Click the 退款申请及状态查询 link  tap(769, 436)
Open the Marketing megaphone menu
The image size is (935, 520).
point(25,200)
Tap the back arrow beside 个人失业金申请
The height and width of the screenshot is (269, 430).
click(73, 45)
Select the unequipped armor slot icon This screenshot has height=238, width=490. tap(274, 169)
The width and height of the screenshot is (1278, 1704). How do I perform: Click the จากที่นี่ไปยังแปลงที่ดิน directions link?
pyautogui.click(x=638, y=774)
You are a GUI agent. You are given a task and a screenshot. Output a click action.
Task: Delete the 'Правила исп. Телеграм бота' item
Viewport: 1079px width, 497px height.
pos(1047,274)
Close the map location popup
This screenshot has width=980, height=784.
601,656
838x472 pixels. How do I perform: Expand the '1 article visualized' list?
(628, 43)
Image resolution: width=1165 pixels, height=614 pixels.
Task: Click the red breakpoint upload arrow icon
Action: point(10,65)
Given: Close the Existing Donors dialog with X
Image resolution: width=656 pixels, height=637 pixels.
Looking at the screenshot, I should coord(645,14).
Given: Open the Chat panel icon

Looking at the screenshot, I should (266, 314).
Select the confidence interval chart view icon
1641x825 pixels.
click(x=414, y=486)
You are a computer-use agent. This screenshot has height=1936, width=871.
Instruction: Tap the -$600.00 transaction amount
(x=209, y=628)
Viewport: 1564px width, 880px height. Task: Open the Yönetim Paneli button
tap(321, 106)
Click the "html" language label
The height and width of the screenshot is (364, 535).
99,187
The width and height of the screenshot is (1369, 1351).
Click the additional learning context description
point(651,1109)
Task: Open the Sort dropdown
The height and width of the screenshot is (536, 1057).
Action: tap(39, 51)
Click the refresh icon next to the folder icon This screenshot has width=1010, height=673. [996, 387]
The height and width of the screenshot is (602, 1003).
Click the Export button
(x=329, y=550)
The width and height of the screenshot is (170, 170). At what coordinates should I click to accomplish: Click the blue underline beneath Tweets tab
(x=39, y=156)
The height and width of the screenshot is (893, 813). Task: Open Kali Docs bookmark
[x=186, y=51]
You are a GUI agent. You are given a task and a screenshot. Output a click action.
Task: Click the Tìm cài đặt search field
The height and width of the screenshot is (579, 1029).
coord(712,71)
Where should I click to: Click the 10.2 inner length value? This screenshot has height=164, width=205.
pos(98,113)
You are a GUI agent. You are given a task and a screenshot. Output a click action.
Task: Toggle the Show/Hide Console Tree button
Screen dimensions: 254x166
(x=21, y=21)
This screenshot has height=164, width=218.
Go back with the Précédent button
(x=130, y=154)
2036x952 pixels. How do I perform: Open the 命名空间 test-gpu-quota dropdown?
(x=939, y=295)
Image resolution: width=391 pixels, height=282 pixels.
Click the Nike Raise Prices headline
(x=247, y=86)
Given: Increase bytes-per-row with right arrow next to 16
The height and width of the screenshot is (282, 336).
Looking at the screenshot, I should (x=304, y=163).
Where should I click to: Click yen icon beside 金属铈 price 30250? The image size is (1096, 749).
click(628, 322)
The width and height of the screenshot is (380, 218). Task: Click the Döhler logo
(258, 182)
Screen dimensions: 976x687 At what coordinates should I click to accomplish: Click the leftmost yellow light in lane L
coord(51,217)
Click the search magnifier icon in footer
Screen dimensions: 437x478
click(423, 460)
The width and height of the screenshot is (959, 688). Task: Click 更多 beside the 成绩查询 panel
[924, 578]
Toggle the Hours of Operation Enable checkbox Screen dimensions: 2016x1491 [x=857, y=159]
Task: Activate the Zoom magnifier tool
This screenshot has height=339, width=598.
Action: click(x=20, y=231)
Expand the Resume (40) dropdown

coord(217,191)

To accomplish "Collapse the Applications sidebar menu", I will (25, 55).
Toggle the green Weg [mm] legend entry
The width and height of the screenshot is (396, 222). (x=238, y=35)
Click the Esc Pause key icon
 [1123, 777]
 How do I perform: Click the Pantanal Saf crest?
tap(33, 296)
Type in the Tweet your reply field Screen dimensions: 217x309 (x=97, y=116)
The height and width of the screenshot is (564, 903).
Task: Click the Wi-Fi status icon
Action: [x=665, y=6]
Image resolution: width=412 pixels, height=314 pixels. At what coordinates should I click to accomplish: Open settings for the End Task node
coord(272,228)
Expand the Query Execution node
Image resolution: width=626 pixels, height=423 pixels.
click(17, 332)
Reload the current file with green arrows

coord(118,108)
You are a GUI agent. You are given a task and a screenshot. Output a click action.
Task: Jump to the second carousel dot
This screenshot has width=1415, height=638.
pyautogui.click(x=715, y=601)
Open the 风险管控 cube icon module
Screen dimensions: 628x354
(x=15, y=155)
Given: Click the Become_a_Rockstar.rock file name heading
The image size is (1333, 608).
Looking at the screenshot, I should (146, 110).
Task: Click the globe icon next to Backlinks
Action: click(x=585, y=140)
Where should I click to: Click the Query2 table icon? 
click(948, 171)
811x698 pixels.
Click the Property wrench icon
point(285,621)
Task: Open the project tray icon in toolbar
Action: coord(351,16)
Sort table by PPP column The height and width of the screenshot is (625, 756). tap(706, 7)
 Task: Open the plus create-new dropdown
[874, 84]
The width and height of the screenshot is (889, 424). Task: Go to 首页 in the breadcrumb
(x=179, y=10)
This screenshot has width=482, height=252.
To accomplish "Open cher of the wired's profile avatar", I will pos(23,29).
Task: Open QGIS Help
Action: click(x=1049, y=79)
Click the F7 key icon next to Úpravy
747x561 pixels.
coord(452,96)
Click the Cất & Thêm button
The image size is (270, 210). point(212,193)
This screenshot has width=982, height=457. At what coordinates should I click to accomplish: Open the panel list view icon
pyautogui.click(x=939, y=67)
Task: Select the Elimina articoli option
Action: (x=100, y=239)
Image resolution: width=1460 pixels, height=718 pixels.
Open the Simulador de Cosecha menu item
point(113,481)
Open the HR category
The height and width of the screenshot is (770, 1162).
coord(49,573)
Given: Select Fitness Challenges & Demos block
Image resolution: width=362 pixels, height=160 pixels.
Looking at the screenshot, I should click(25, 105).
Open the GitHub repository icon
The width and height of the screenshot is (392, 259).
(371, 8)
--
Problem: Reproduce the lines of the records verbatim, from the line containing "How do I perform: Click the Pantanal" down to the line containing "Action: click(x=1049, y=79)", with both of those lines included.

Task solution:
 How do I perform: Click the Pantanal Saf crest?
tap(33, 296)
Type in the Tweet your reply field Screen dimensions: 217x309 (x=97, y=116)
The height and width of the screenshot is (564, 903).
Task: Click the Wi-Fi status icon
Action: [x=665, y=6]
Image resolution: width=412 pixels, height=314 pixels. At what coordinates should I click to accomplish: Open settings for the End Task node
coord(272,228)
Expand the Query Execution node
Image resolution: width=626 pixels, height=423 pixels.
click(17, 332)
Reload the current file with green arrows

coord(118,108)
You are a GUI agent. You are given a task and a screenshot. Output a click action.
Task: Jump to the second carousel dot
This screenshot has width=1415, height=638.
pyautogui.click(x=715, y=601)
Open the 风险管控 cube icon module
Screen dimensions: 628x354
(x=15, y=155)
Given: Click the Become_a_Rockstar.rock file name heading
The image size is (1333, 608).
Looking at the screenshot, I should (146, 110).
Task: Click the globe icon next to Backlinks
Action: click(x=585, y=140)
Where should I click to: Click the Query2 table icon? 
click(948, 171)
811x698 pixels.
Click the Property wrench icon
point(285,621)
Task: Open the project tray icon in toolbar
Action: coord(351,16)
Sort table by PPP column The height and width of the screenshot is (625, 756). tap(706, 7)
 Task: Open the plus create-new dropdown
[874, 84]
The width and height of the screenshot is (889, 424). Task: Go to 首页 in the breadcrumb
(x=179, y=10)
This screenshot has width=482, height=252.
To accomplish "Open cher of the wired's profile avatar", I will pos(23,29).
Task: Open QGIS Help
Action: click(x=1049, y=79)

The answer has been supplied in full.